Zeitsprung: Am 22.3.1984 drehen Queen das Video zu „I Want To Break Free“.

Anekdoten, Jubiläen und wilde Geschichten: Was an diesem Tag in der Welt der Musik passiert ist, lest ihr täglich in unserem Zeitsprung. Heute: 22.3.1984.

von Christof Leim und Andrea Hömke

Wer kennt die Szene nicht: Freddie Mercury schiebt, als Frau gekleidet und mit Schnauzer im Gesicht, einen Staubsauger durch ein typisch britisches Wohnzimmer. Beim Videodreh zu I Want To Break Free am 22. März 1984 ahnt die Band nicht, dass sie mit ihrem parodistischen Musikfilmchen nicht nur für Lacher, sondern auch für einen „Skandal“ sorgen wird, der keiner ist, aber Folgen für ihre weitere Karriere haben wird.


Hört hier in The Works rein:

Klickt auf „Listen“ für das ganze Album.

Für das Video zu I Want To Break Free heuern Queen Regisseur David Mallet an, mit dem sie schon den Clip zu Radio Ga Ga gedreht hatten. Band und Team treffen sich am 22. März 1984 in den Limehouse Studios in London, wissen aber laut Mallet anfangs überhaupt nicht, wie sie den Song aus der Feder von Bassist John Deacon filmisch umsetzen können. Die rettende Idee kommt von Schlagzeuger Roger Taylor: „Ich weiß, was wir machen. Die Stones haben es auch schon getan: Wir schmeißen uns in Frauenfummel.“

Ihm sei in der Sekunde alles klar gewesen, erinnert sich David Mallet: „Ich sah alles vor mir.
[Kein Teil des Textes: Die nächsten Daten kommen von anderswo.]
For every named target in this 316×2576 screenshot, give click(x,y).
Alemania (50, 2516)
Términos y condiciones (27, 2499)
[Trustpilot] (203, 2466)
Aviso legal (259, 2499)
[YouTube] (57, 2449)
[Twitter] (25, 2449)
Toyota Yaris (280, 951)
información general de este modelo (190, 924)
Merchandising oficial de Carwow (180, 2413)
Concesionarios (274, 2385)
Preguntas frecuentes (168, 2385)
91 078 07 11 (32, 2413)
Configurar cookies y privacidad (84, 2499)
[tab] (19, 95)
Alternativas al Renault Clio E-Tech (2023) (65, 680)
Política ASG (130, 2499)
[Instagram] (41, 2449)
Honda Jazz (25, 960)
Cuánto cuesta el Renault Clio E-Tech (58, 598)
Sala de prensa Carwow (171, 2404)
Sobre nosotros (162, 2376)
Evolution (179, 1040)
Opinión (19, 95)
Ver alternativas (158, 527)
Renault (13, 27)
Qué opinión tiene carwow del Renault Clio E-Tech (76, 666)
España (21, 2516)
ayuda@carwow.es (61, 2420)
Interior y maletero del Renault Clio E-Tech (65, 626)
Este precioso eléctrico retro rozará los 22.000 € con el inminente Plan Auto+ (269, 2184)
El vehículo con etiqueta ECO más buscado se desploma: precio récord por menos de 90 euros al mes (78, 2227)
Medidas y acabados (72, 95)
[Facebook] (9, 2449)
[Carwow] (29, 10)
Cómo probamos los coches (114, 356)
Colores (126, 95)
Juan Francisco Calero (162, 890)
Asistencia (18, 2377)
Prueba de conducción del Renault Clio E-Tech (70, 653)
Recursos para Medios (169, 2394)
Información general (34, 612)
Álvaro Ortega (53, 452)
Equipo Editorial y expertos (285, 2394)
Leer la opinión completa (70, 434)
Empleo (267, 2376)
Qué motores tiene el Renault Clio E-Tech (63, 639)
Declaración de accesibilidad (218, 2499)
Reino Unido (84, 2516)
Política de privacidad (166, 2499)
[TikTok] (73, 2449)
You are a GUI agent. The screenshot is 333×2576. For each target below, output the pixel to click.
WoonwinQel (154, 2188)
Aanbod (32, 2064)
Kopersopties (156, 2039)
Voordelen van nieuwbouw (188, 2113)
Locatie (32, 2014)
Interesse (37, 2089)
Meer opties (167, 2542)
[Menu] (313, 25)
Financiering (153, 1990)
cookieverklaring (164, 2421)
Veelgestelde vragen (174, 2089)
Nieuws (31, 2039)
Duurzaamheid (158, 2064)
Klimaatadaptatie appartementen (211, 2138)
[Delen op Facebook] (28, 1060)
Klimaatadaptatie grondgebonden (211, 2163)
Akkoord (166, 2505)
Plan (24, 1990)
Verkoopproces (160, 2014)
Dieses kleine Haus aus den Fünfzigern, Brian May als Hausfrau, John als grummelige Großmutter, Roger als ungezogenes Schulmädchen und so weiter. Allerdings habe ich mich gefragt, welche Rolle Freddie Mercury spielen könnte. Die Antwort: eine Schlampe aus Liverpool.“



So wird I Want To Break Free dann auch umgesetzt. Die Rollen der Bandmitglieder werden an Charaktere aus der TV-Serie Coronation Street angepasst, die seit den Sechzigern in Großbritannien läuft (und hierzulande als Vorlage für die Lindenstraße diente). Auf der Fanseite El Blog De Queen findet sich ein direkter Vergleich zwischen Original und Parodie:

Roger Taylor erinnert sich an den Dreh: „Wir hatten vorher so viele tiefgründige und epische Videos gedreht, dass wir einfach mal etwas Spaß haben wollten. Die Leute sollten sehen, dass wir uns nicht zu ernst nehmen und immer noch über uns lachen können. Ich denke, das ist uns auch gelungen.“

In der Tat amüsieren sich die Fans in den meisten Ländern. Nicht zuletzt dank des Videos schafft es der Song, der als zweite Single von The Works (1984) ausgekoppelt wird, weltweit in die Charts – in Belgien, Finnland, den Niederlanden und Österreich sogar an die Spitze, zu Hause in Großbritannien auf Platz drei, hierzulande auf Platz vier.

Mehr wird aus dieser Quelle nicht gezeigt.